Sheila’s eyes flicked for a moment as she thought of the real reason-the cocaine.

Steve noticed. He said nothing, but as with the window-shopping bit, he made a mental note that for some reason the girl was holding out on him.

She recovered quickly. “Because I don’t want him running my life. I want my own lawyer who’s working for me, not some stooge of Uncle Max’s who’s taking his orders and reporting back to him.”

“Lawyers don’t do that,” Steve told her.

“You don’t know Uncle Max. He’s stinking rich, and he uses his money to control people. He controls my money, and tries to use it to control me. He thinks just because he’s my trustee he can run my life.”

“And you won’t let him?”

She looked at him and laughed. “Why do you think I live in that stinking apartment? My trust fund pays me two hundred a week. Uncle Max would give me more if I did what he wanted. I don’t, so he doesn’t.”

“Tell me about the trust,” Steve said. “Who set it up, your father?”

“My father died before I was born. My mother was killed in a car accident when I was four.” Sheila sighed. “It was in Vermont. One of those twisting mountain roads. The brakes failed, and the car went off a curve. Suddenly I was an orphan.

“After that, I lived with my grandfather at his house in Vermont. Actually, we’d been living with him before, my mother and I. Before she died, I mean. I’m not telling this well. What I mean is, I was already living there.

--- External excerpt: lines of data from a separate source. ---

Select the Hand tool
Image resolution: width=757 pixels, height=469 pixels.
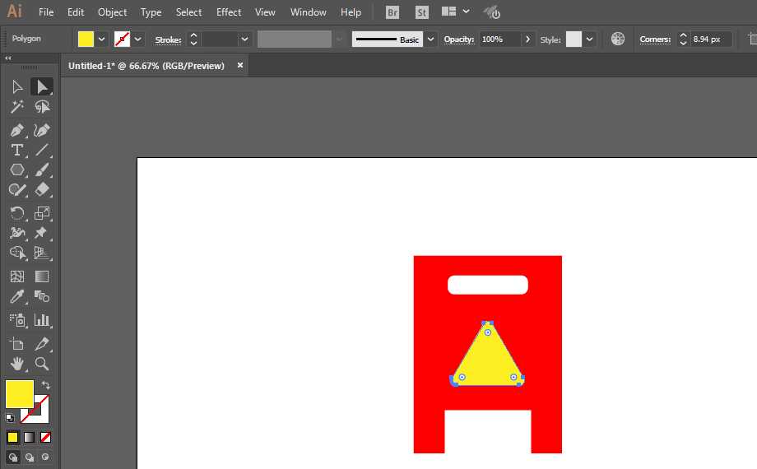(16, 363)
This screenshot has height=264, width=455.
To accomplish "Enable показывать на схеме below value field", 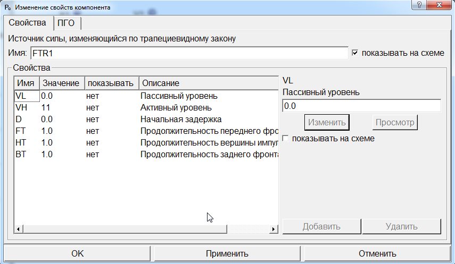I will pyautogui.click(x=286, y=139).
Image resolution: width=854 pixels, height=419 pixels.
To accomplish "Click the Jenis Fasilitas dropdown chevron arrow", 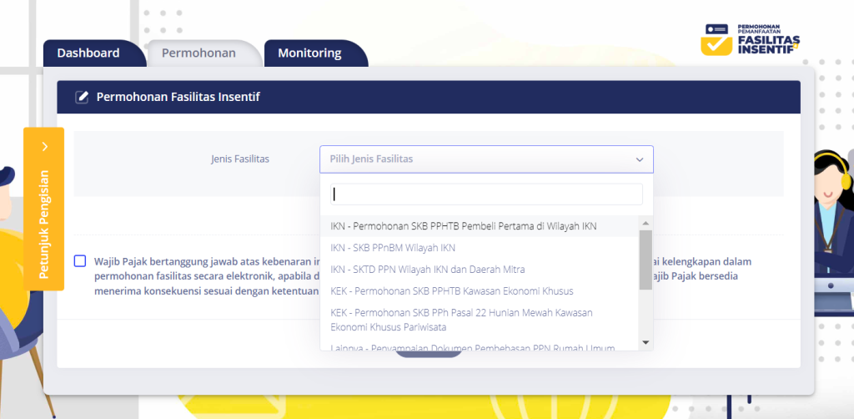I will click(640, 159).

“Anyway, my grandfather died a year later. He left a third of his money to Uncle Max, a third to my cousin Phillip, and a third to me. He designated Uncle Max sole trustee for the two of us.”

“Wait a minute. I thought you said your cousin’s father was still alive. You saw him yesterday with Phillip at Uncle Max’s.”

“That’s right. Uncle Teddy was completely disinherited.”

“Why?”

“Uncle Teddy was pretty wild when he was young. Of course, I was too young at the time to understand what was going on. But I do know when grandfather died, Uncle Teddy was in jail.”